(EXERCISE DETAILS) Filter out every line below that lacks "target", and copy the rest.

(DATA PROVIDED)
##########

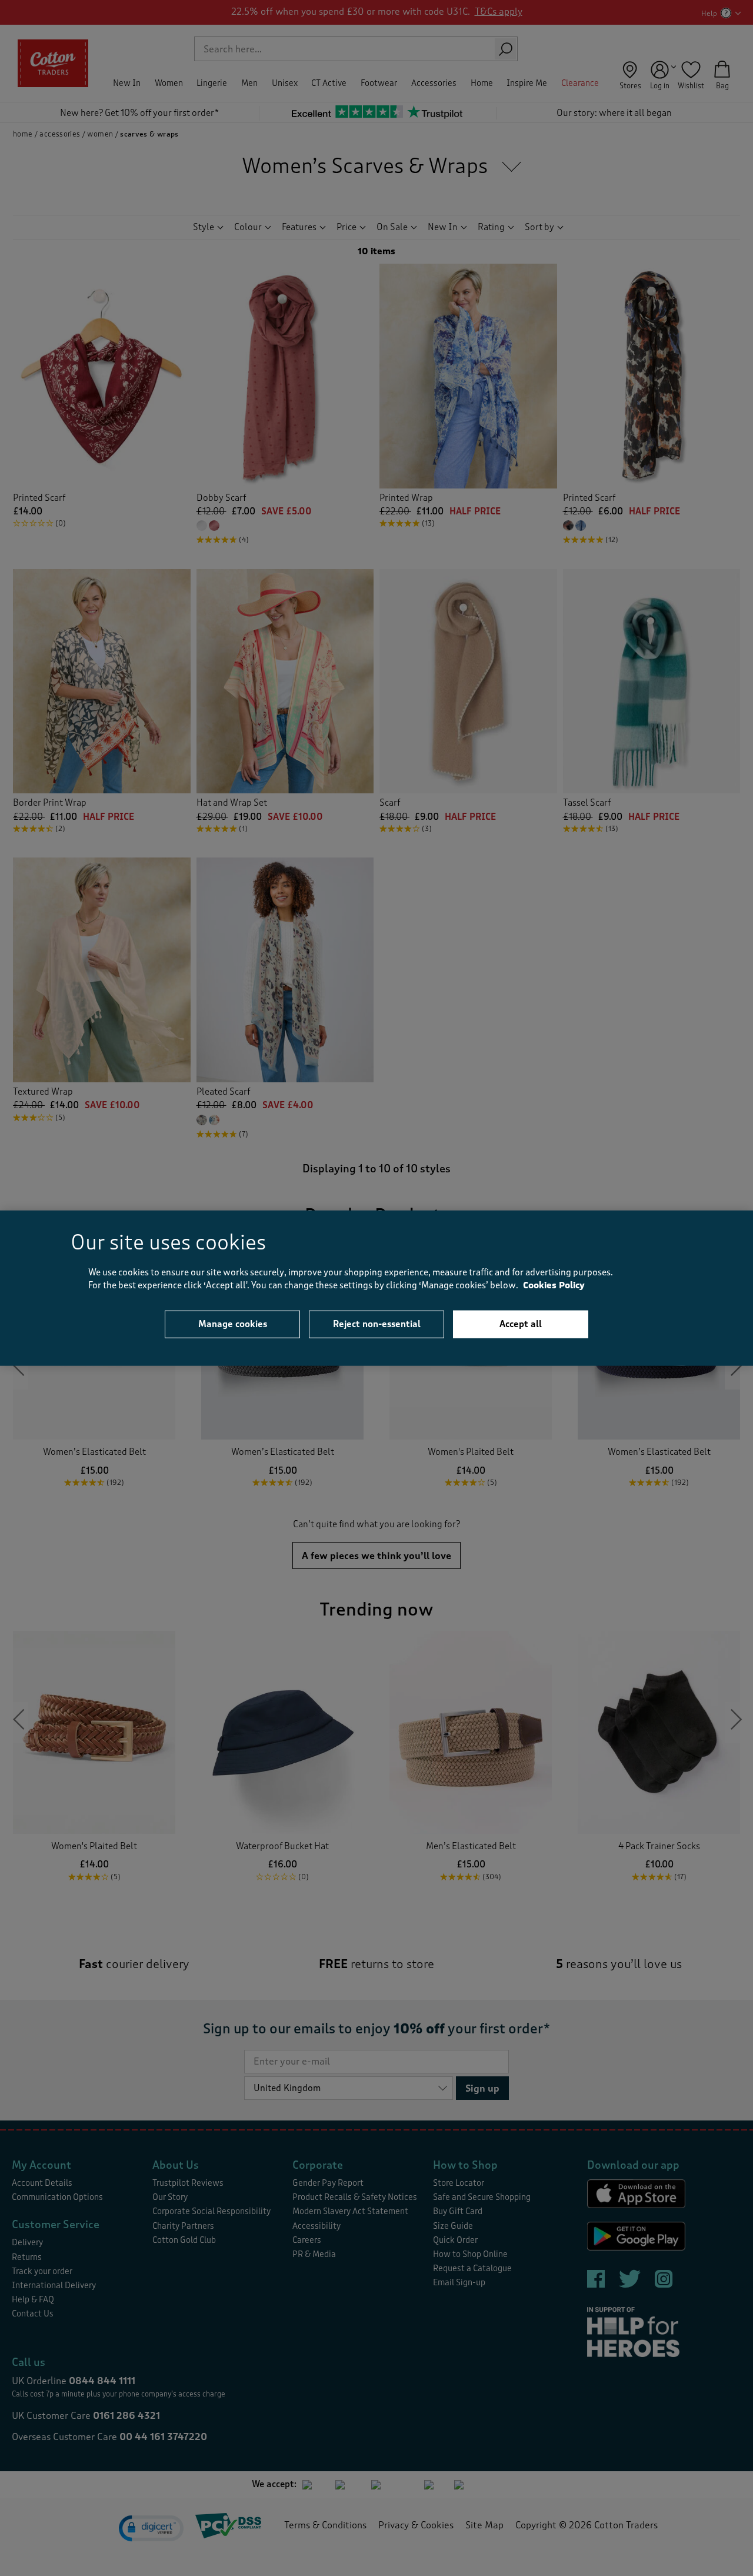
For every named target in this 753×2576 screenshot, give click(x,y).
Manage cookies (232, 1323)
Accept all (520, 1323)
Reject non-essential (377, 1323)
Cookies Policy (554, 1285)
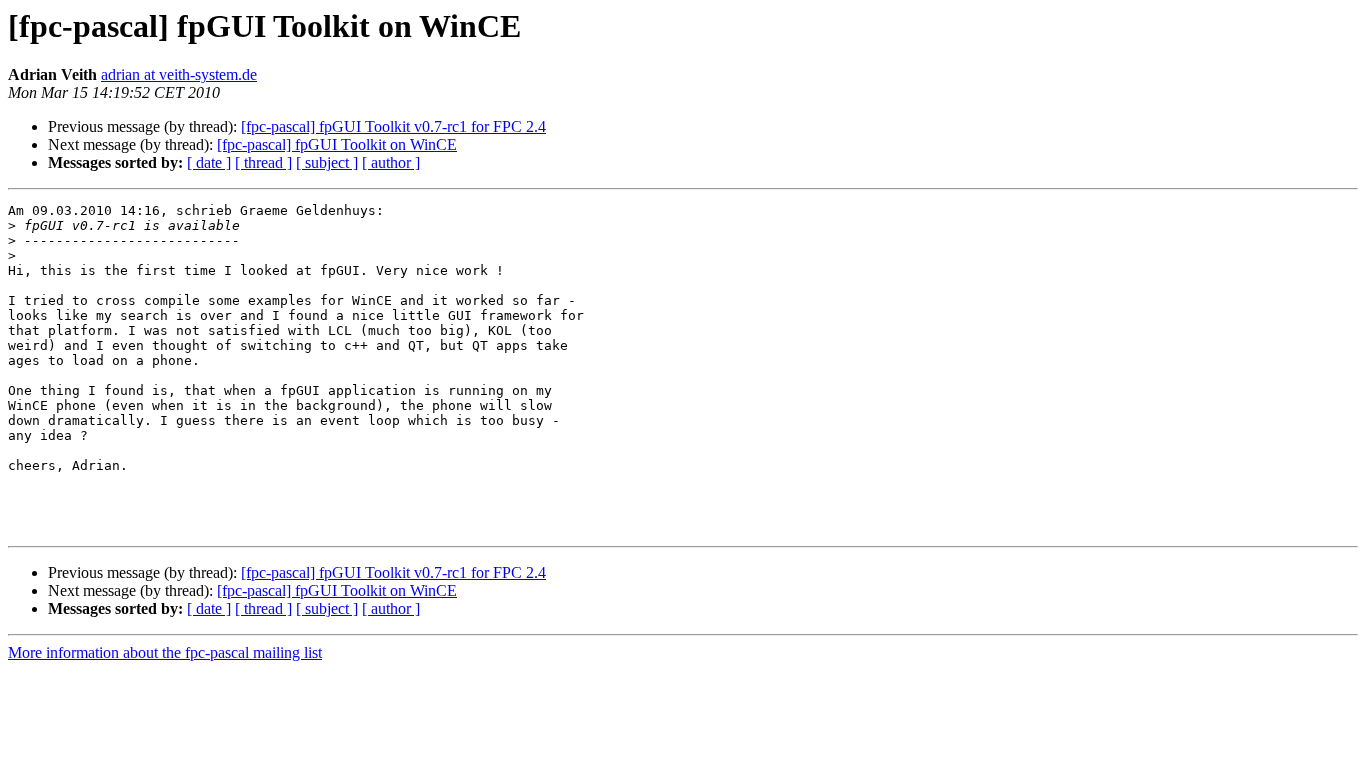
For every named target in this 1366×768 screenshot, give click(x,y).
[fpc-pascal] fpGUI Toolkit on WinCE (337, 144)
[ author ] (391, 162)
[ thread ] (263, 162)
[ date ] (209, 162)
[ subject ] (327, 162)
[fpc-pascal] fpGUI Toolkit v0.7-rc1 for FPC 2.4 (393, 126)
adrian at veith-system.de (179, 74)
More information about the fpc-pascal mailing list (165, 652)
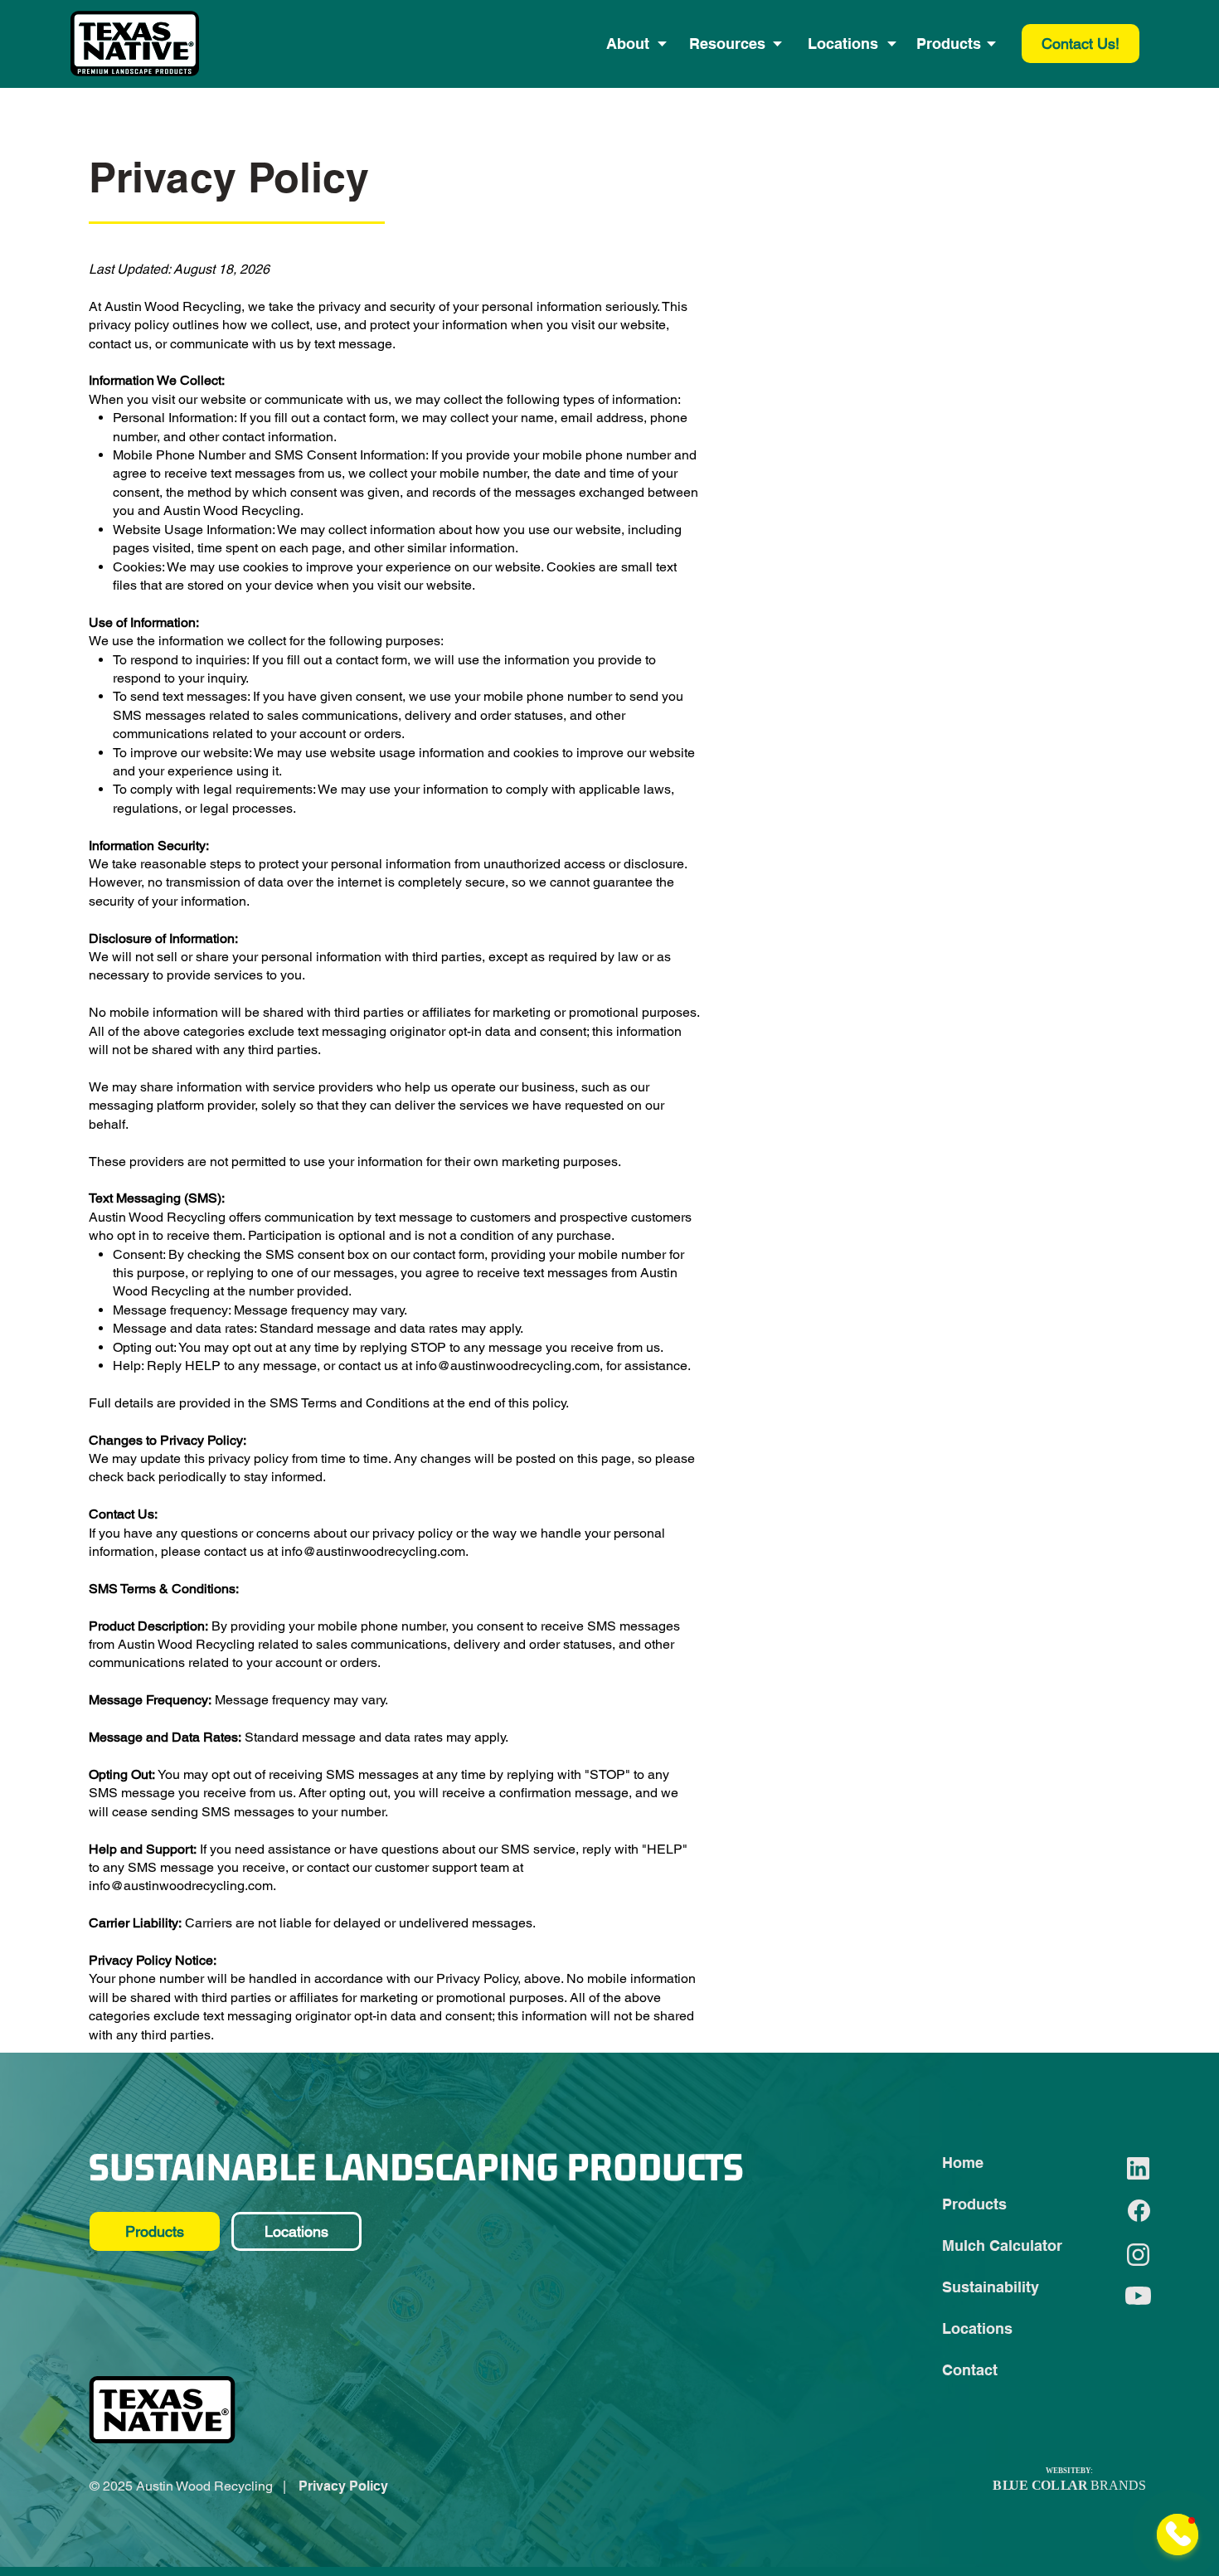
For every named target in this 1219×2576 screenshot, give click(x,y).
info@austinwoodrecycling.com (507, 1365)
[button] (628, 44)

##########

(EXPECTED ANSWER)
For every named target in this 753×2576 screenshot, give click(x,y).
For every named target in this 1366×768 screenshot, give click(x,y).
For every named target in this 1219×2576 screenshot, give click(x,y).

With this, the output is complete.